The DB2® Design Advisor assists users with the creation of materialized query tables (MQTs) and indexes, the repartitioning of tables, the conversion to multidimensional clustering (MDC) tables, and the deletion of unused objects. The recommendations are based on one or more SQL statements provided by the user. A group of related SQL statements is known as a workload. Users can rank the importance of each statement in a workload and specify the frequency at which each statement in the workload is to be executed. The Design Advisor creates an output of an SQL script that includes CREATE INDEX, CREATE SUMMARY TABLE (MQT), and CREATE TABLE statements to create the recommended objects.

In this article we focus on how to use the Design Advisor to recommend MQTs for federated queries. The Design Advisor is invoked through the DB2 Control Center or the "db2advis" command.

Here is an example of how to use the Design Advisor to recommend MQTs for a federated workload. In this example,

  • the queries comprising the workload are read from a text file 'my_queries.sql',
  • the workload is applied on the objects defined in the database 'mydb', and
  • the MQTs DDL statements are saved in the file 'my_rec_mqts.sql'.
  • The advisor will recommend REFRESH DEFFERED MQTs.

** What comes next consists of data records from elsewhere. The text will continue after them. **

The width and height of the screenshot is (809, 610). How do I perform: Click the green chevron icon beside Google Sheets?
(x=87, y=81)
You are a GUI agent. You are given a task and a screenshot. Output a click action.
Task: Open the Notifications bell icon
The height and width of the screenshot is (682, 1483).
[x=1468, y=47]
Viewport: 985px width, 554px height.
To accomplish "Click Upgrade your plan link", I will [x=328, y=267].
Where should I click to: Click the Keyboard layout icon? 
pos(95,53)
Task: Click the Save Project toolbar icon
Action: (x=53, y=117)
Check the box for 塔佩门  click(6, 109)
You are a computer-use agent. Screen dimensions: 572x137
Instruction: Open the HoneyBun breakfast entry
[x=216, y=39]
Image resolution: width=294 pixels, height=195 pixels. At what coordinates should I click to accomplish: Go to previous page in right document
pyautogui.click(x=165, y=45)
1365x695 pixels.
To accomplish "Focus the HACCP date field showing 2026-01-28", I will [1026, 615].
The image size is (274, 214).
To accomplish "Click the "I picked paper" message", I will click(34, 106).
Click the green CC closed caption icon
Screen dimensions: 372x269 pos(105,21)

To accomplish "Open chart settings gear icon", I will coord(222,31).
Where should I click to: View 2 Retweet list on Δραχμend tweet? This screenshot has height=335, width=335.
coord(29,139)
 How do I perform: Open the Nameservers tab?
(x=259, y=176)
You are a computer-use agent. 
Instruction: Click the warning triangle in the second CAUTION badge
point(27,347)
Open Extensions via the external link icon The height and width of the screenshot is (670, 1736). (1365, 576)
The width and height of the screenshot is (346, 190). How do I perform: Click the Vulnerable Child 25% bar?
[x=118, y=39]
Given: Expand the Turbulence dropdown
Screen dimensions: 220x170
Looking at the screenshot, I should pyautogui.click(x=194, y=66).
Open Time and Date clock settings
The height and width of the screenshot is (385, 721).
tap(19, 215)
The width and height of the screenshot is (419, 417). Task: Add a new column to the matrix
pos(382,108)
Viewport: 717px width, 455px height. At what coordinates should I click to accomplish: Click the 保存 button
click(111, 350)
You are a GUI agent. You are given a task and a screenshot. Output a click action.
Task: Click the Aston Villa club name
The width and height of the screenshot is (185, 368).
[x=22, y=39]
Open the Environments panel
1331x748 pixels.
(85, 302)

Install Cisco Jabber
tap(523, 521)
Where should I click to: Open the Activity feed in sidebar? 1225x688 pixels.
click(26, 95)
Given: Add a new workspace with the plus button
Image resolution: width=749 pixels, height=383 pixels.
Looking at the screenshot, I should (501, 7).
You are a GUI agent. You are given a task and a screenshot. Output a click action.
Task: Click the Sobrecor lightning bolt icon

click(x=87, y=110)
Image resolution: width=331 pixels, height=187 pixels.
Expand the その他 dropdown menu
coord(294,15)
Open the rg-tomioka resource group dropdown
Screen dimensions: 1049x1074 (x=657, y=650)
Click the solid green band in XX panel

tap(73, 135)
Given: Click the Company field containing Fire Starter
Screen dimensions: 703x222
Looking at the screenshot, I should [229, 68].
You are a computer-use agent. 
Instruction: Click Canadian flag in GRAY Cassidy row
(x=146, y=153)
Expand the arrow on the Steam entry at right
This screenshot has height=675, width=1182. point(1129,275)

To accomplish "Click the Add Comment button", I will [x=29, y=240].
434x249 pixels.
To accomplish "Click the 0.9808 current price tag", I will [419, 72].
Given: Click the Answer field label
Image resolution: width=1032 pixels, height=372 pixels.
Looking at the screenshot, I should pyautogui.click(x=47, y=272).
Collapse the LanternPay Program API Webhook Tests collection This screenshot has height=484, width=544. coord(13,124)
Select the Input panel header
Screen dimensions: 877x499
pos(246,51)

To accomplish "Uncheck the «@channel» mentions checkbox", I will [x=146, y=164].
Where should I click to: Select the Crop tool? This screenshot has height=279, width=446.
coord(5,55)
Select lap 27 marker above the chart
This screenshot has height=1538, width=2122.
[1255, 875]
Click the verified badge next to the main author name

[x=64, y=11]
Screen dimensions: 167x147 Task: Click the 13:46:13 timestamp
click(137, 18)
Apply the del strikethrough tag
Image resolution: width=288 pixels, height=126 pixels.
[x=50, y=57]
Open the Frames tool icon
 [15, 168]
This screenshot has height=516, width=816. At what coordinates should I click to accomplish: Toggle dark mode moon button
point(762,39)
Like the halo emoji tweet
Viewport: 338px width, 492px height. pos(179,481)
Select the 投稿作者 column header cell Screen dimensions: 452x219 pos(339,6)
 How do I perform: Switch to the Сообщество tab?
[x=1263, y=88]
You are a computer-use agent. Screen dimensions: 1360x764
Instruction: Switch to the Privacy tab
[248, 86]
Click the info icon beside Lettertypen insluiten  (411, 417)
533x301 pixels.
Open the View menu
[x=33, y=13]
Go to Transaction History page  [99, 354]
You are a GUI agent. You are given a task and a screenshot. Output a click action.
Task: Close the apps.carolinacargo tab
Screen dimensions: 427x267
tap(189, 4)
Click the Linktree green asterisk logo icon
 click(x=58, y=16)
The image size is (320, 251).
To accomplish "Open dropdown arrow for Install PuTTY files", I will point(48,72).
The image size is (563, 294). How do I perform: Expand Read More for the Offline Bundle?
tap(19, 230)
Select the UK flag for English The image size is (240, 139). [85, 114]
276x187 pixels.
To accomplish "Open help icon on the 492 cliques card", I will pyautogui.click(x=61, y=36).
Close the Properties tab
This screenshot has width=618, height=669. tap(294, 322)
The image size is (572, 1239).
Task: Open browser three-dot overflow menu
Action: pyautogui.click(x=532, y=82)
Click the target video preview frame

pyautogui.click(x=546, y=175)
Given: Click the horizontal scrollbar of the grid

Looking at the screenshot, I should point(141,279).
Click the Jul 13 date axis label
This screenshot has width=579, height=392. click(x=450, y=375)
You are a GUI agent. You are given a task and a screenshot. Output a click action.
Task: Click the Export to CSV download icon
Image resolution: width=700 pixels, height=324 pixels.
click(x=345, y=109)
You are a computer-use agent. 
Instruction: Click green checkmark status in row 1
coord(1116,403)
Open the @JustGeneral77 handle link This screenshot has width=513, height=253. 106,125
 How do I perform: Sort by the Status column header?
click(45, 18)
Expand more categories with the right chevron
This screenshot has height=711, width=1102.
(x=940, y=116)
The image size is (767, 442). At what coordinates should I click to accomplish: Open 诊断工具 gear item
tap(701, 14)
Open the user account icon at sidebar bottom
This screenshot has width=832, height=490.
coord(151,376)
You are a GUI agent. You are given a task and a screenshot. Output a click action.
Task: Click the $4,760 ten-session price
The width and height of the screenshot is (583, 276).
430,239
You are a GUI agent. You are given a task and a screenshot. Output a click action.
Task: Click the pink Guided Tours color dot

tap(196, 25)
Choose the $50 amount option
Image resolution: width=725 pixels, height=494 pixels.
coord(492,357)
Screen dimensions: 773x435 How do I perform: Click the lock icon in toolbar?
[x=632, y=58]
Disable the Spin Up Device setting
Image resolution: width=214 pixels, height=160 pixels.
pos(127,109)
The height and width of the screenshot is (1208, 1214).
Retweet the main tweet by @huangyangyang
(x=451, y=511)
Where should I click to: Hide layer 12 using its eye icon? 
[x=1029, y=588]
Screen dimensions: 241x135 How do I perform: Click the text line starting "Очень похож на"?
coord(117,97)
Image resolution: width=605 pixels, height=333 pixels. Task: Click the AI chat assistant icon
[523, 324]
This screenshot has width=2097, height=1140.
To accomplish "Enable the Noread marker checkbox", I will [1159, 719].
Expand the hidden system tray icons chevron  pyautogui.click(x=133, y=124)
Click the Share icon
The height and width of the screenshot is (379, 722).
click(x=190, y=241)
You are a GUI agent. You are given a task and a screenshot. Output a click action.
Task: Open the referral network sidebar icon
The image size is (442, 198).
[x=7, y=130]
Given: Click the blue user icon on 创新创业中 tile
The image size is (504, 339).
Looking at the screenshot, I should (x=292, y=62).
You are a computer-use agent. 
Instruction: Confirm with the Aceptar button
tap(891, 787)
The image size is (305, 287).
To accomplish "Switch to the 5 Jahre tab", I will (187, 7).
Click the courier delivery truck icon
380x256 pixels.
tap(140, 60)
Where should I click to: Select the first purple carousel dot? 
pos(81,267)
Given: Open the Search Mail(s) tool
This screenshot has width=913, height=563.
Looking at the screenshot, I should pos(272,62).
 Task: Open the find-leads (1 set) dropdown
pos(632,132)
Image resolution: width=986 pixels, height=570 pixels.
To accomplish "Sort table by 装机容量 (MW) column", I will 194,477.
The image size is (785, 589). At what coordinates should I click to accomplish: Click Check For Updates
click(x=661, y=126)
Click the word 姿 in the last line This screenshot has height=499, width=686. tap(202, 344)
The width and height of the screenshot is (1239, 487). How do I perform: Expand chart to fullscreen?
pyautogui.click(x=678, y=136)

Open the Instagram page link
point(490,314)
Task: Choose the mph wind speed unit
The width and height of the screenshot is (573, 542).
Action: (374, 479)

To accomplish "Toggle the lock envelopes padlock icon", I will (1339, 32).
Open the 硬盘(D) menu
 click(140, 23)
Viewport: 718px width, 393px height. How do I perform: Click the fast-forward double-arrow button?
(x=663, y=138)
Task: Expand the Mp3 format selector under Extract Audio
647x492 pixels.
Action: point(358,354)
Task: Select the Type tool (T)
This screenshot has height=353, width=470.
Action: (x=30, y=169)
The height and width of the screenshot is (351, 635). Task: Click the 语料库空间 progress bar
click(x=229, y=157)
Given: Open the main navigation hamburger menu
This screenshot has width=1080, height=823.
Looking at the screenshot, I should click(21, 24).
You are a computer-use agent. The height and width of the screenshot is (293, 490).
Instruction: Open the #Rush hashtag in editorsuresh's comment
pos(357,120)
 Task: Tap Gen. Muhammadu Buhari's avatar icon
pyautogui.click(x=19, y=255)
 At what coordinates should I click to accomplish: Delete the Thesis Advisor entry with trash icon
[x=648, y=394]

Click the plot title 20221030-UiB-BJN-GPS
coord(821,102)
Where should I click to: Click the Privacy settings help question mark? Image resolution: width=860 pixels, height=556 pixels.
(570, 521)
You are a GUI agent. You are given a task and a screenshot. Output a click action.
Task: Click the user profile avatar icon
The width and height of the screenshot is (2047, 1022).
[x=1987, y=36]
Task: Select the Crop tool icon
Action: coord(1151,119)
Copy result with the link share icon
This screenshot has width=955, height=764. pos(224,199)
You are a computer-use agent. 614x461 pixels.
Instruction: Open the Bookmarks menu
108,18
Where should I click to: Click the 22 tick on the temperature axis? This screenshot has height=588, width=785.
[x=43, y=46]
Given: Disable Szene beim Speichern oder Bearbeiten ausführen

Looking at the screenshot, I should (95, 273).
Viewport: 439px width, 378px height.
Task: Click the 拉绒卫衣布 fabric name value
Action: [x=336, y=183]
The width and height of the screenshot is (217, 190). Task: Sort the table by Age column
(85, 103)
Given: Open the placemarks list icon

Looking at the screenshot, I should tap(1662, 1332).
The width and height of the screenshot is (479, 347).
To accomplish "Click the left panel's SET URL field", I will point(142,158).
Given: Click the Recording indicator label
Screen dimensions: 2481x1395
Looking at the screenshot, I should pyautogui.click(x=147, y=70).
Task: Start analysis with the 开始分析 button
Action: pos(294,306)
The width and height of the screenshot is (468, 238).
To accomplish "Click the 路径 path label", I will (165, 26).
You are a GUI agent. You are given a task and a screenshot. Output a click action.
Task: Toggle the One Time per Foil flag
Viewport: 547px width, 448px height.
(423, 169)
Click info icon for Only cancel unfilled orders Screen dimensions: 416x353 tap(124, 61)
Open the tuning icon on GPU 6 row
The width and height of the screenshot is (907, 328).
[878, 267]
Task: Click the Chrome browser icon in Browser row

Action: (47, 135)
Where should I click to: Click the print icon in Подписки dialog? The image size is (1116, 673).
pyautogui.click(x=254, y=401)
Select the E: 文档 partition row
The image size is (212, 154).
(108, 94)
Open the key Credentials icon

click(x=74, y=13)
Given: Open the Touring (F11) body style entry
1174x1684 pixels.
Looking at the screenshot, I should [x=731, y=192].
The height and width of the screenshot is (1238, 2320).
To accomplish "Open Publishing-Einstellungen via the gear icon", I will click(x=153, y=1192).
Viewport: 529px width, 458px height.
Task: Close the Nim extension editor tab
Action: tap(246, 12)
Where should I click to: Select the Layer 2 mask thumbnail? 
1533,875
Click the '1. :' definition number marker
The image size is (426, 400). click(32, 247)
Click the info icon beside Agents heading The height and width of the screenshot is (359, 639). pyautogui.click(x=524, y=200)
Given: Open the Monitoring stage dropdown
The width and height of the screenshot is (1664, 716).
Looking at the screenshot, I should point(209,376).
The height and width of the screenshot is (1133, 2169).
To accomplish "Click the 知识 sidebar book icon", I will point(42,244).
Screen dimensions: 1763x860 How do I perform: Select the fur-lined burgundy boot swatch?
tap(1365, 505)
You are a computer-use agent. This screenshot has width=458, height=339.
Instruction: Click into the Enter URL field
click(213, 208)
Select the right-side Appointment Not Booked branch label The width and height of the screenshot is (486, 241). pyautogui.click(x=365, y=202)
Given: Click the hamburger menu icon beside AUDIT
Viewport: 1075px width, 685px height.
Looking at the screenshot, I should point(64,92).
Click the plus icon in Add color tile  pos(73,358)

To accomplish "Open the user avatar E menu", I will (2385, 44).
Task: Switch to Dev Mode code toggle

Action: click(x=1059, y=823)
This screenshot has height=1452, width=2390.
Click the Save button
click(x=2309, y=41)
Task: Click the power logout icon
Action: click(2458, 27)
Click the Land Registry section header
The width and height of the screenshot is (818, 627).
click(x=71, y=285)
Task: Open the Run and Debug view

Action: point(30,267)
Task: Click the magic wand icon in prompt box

db2advis -d mydb -i my_queries.sql -m M -o my_rec_mqts.sql -u -k OFF

The output file generated by the Design Advisor contains a set of DDL statements that create MQTs, refresh and update statistics on the MQTs, and create indexes on them. The output file may be used as it was generated or it may be customized for the specific needs of your application. The Design Advisor generalizes the recommended MQTs for the given queries by removing the filter (local) predicates from the MQTs. For example, if the Design Advisor is invoked on a query that selects data from three tables and contains three join predicates and two filter predicates, the recommended MQT won't contain any of the filter predicates. You may choose to include some of the filter predicates in MQTs if you think that your queries would always filter data using the same constant value.

Step 2: Create an MQT

Once you have determined the MQT definitions, the MQTs can be created with the use of a "CREATE TABLE" statement. We will work with the earlier example from 'Understanding MQTs' section. Our example MQT looks like:


CREATE TABLE AGGREGATE_SALES (CITY, TOTAL_SALES) AS 
(SELECT CITY, SUM(PRICE)
FROM DIVISIONAL_SALES
WHERE STATE ='CA' AND TRANSACTION_DATE BETWEEN '01/01/2005' AND '12/31/2005'
GROUP BY CITY)
DATA INITIALLY DEFERRED REFRESH DEFERRED 
ENABLE QUERY OPTIMIZATION
MAINTAINED BY SYSTEM;
      

One needs to carefully determine the clauses to use while creating an MQT.

The 'DATA INITIALLY DEFERRED' clause indicates that when the MQT is created, it is not populated with data as a part of create table statement.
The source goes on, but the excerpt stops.